Like many students, Kartik wanted to pursue Science in class XI and XII and aimed to become an engineer. But thanks to the Indian education system that exempts students with visual impairment from studying Science or taking up careers related to it, Kartik had to kiss his dreams goodbye. But he wasn't willing to do that. Kartik's fight against the CBSE Board made him no less than a hero for other visually-impaired students. "Usually after class VIII, students like me are exempt from studying Science by the Central Board of Secondary Education (CBSE) as they think that we cannot handle graphs, diagrams and experiments that are part of the subject. But I was always resolute in my decision to pursue it. I challenged the Board and wrote over two dozen letters to the Chairman asking them to permit blind students to study Science. An online campaign was also started by an NGO and I was successful in ensuring that every blind student in India could pursue Science even after class X," says Kartik.

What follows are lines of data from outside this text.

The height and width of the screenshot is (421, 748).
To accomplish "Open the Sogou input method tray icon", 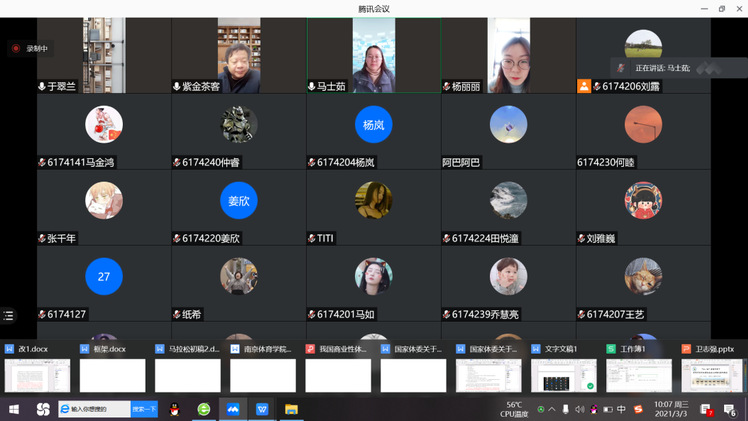I will (x=638, y=409).
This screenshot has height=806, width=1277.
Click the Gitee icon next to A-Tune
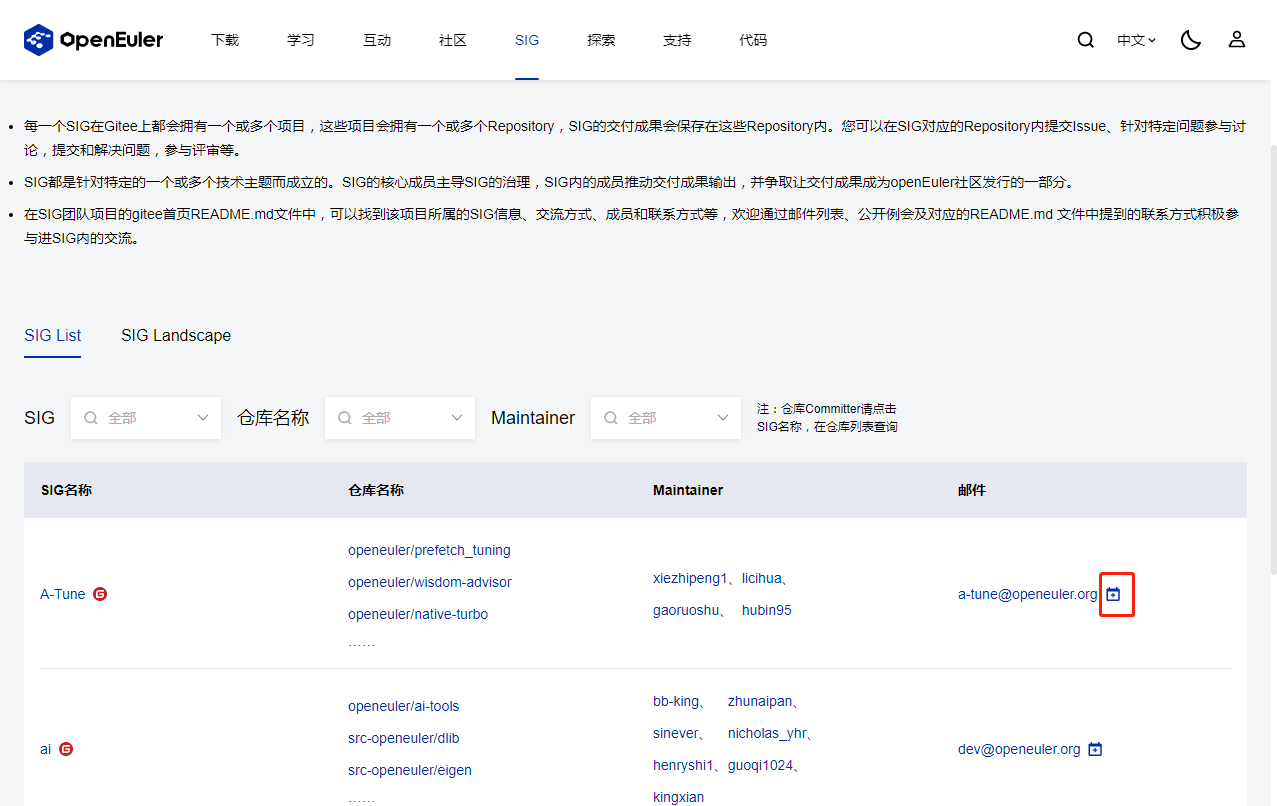pyautogui.click(x=100, y=594)
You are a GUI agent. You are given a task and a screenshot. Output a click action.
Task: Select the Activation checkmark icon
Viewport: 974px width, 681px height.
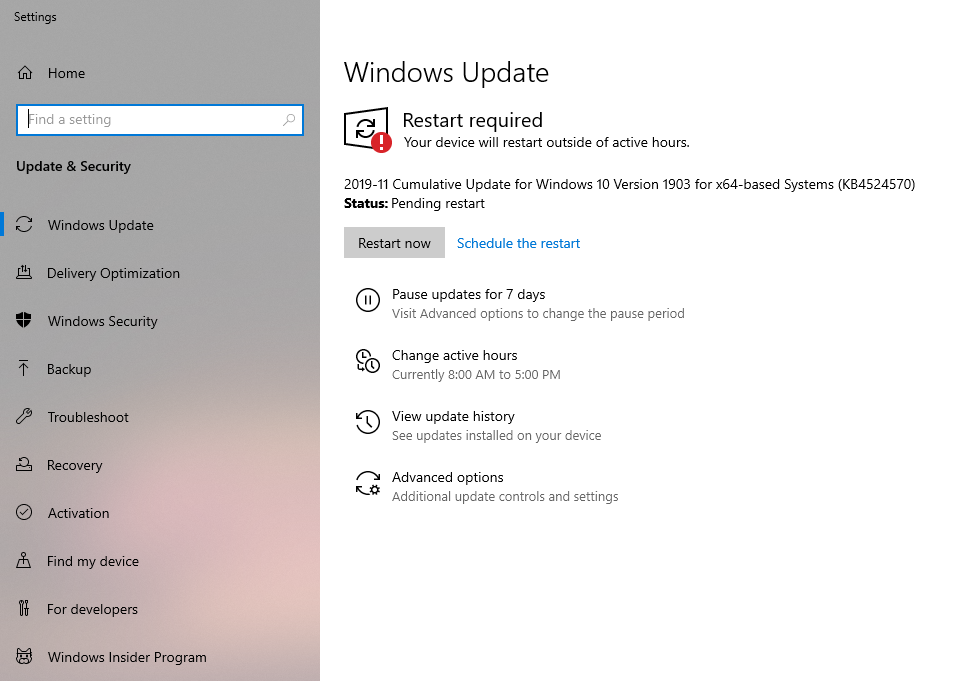pos(25,513)

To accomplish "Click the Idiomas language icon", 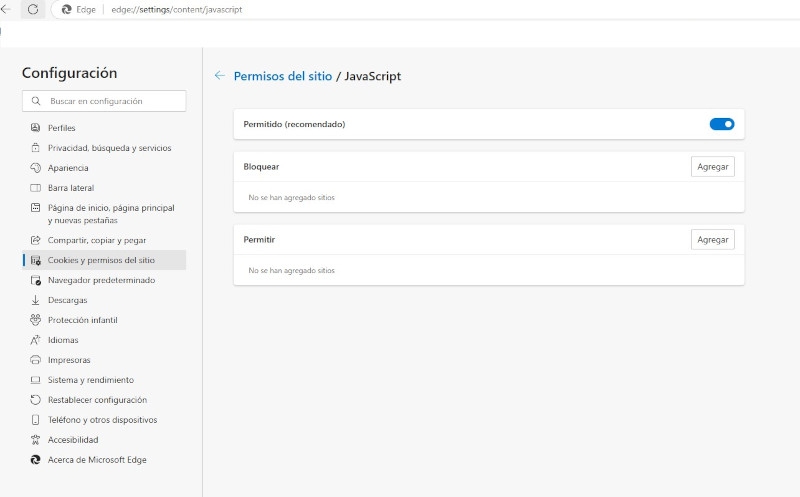I will click(36, 340).
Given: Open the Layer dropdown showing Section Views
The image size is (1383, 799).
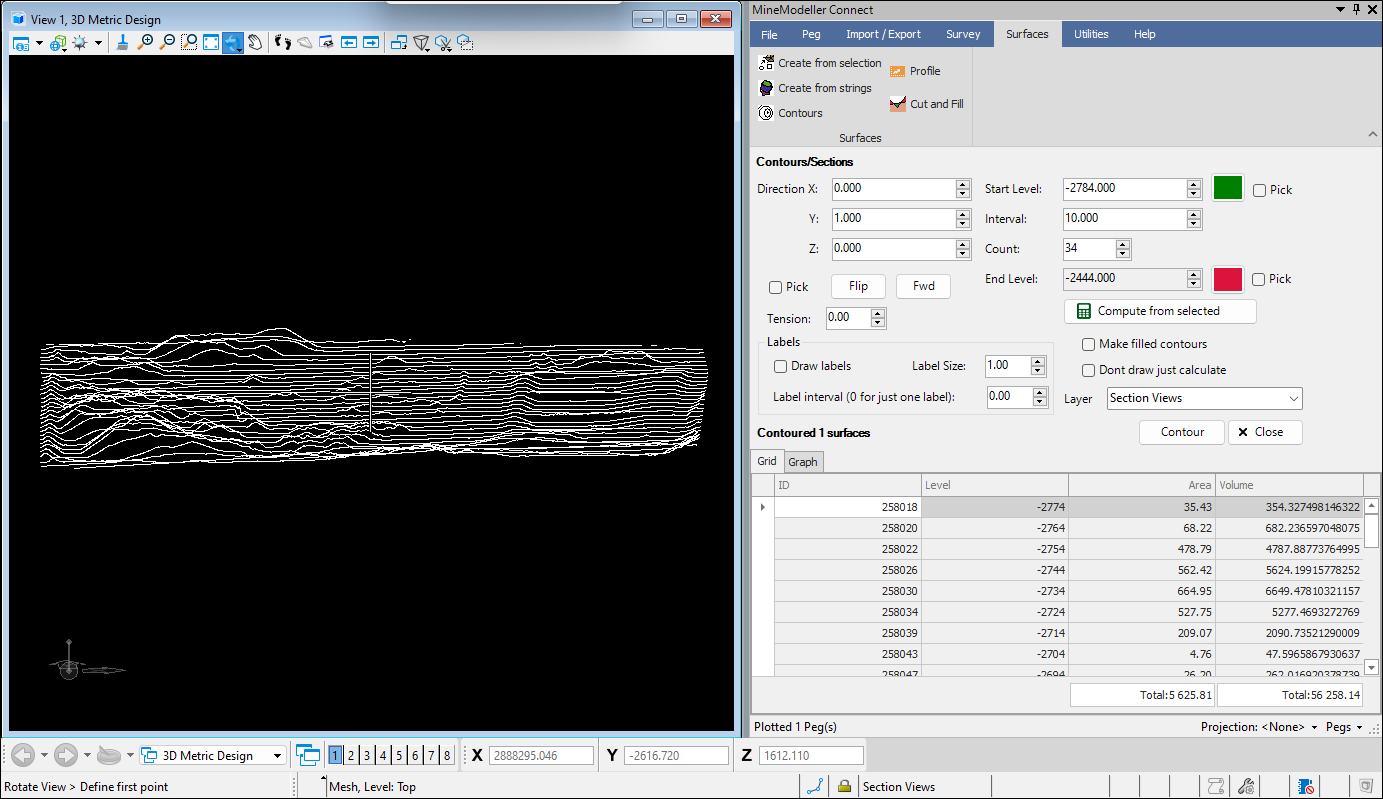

What an honour: Kartik Sawhney was awarded Sri Sathya Sai Award For Human Excellence in Bengaluru (Pic: Christopher Charles)
But his fight against the education system did not stop with just the CBSE. After class XII, he wrote letters to the IITs to permit him to pursue Science just like everyone else, especially since he scored an impressive 96 per cent. "All I received was rejection saying that even if I pass the entrance exam, I cannot study at IIT. I flooded them with letters for three years, but the IITs are autonomous institutions and you cannot tell them what to do. This pushed me to explore opportunities abroad and I started preparing for the required competitive exams," narrates Kartik. Based on his class IX to XII scores and competitive exam results, he was quickly snatched up by Stanford University, who offered him a scholarship to study Bachelor of Computer Science.

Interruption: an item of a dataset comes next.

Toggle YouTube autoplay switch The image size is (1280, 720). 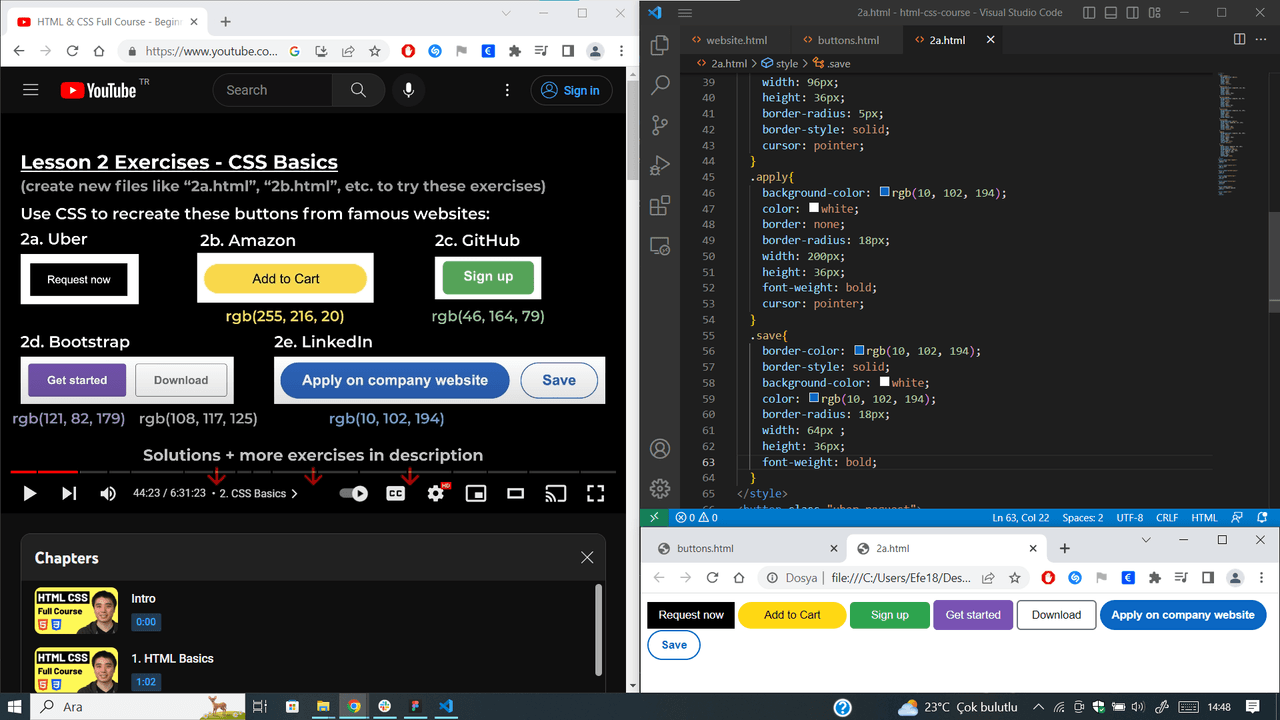[x=354, y=493]
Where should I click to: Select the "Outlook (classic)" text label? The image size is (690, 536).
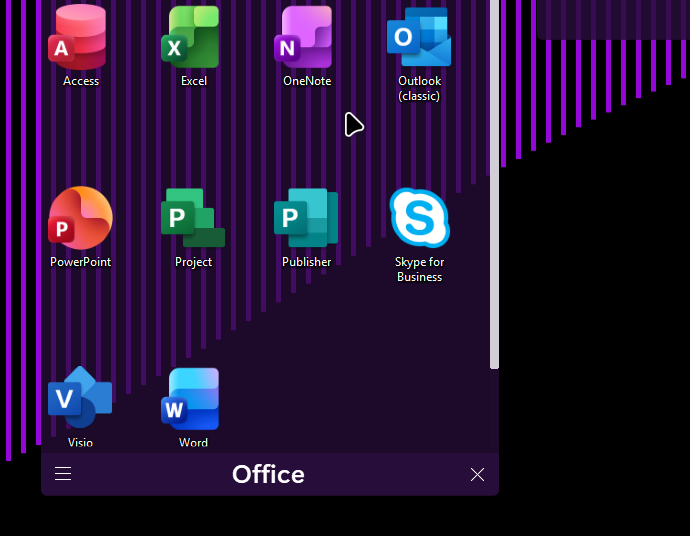click(419, 88)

When we ask him about his experience at Stanford, he says, "When it comes to teaching or the treatment of blind students, there is no discrimination. They believe that we are equally talented. There are various software in place to help us take down notes and learn quickly. When it comes to diagrams and graphs, we are provided with 3D prints and by feeling it, we can visualise the diagram while professors give us details like measurement and shape." After graduating, Kartik went on to pursue a master's degree in Artificial Intelligence at Stanford. "AI is my favourite subject and the world we are living in is all about it. This technology has not only helped people move from one place to another or play music, but it has also helped blind people as it describes what the people, routes or even surroundings look like. It helps us visualise things."
Kartik was elected to the 25-member expert panel on Technology and Innovation by Gordon Brown, United Nations Special Envoy for Global Education. He was selected as a member of UNICEF's Youth Council and represented India at several places
Kartik who is currently working with Microsoft Corporations in the US has helped lakhs of students with disabilities achieve their dreams. "When I was studying at Stanford, I realised that I must help other blind students in India who are pursuing Science. I launched I-STEM, a project that provides mentorship and works with the government and educational institutions to provide students with accommodations while they pursue their higher studies. This then led me to start an NGO, NextBillion.org, in 2016, to mentor many such students with different disabilities in India and North America. We organise weekly workshops with the help of industry professionals for students who are interested to learn about technology. This way, we guide them through their journey until they find jobs or internships and the service is absolutely free," he concludes.